Among the aforementioned inference-filled footage though, there are also moments where things are much more blatant. Around the midpoint a drone shot of waste heaps highlight their blight on the landscape. Likewise, early silhouettes formed below plastic sheeting transform to reveal Maria fighting with them in a way that beautifully links to the concept, while utilising her inimitable stage presence to truly enhance the storytelling. As you would expect, like every other part of not just this release but the whole series, these always retain the level of artistry only MALMØ can deliver. Of course, as you would also expect, there are very good reasons for this being the case.
“The atmosphere and the track itself work hand in hand, inspiring each other throughout the process.” says Maria, “Being very much a holistic person, I love to keep things simple and coming from the same place. Through the process of creating a song I already have a visual image of what the song would “look like” in living pictures and colours, and the atmosphere and the story of the track are in a way the visual statement for me in the predictions.”

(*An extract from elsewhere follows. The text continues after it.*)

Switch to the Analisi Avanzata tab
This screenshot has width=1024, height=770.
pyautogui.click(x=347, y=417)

Continuing on, Maria explains just why the inclusion of physical performance elements is so important. “I love that you think movement is a great part of my live performance – thank you! I wanted to be able to make the predictions not only audible but also visual. To let people into my aesthetic world through these predictions, one by one, and thereby hopefully move something within them: Change, hope, anger, aggravation. Any emotion and reaction that would eventually lead to a change of behaviour.” It’s certainly fair to say that you do feel compelled to change things after watching not just this visual, listening to not just this track, but experiencing those that have come before too.

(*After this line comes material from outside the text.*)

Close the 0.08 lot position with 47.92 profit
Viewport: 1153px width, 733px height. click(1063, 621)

“I’ve loved working with a visual concept and an overall frame.”
With this being the penultimate release of the series, it’s little surprise that there is this level of impact on us as viewers and listeners. To be fair, right from Pt. 1: Frostbite – which Maria describes as her favourite visual due to loving “the turquoise colours, the sharp edges of ice, and the sculptural ice landscape of the arctic from a drone view” – is as strong a starting point as you could wish for. What is perhaps surprising though, especially when you experience ‘The Inevitable End’ as a sequence is the sheer level of diversity showcased in both the visual content and the musicality. But then that comes down to working with the right team for the project.
“For the whole project I’ve worked closely with Video Artist Noemi Müller who edited the art videos. We had a lot of long skypes and calls before we landed the ‘No Words’ prediction. We also worked with graphic designer Kasper Vindeløv on the artwork. Unfortunately, there were some music centred delays to some of the releases due to Coronavirus – we had to fly in our main producer Christian in from Germany and at some point that just wasn’t an option.”
So, while what is sure to be a very special final instalment of ‘The Inevitable End’ is in the works, and no pressure, but it has a lot to live up to, can we expect this combined approach to go beyond this five-part release? “I don’t know the impact on future releases yet, and that’s the beauty of it. That’s what makes me do what I do – the unknown and learning from it. I don’t know before we venture off into the next voyage, but as a very visual person, it was a great joy to combine my love for both music and visual art.”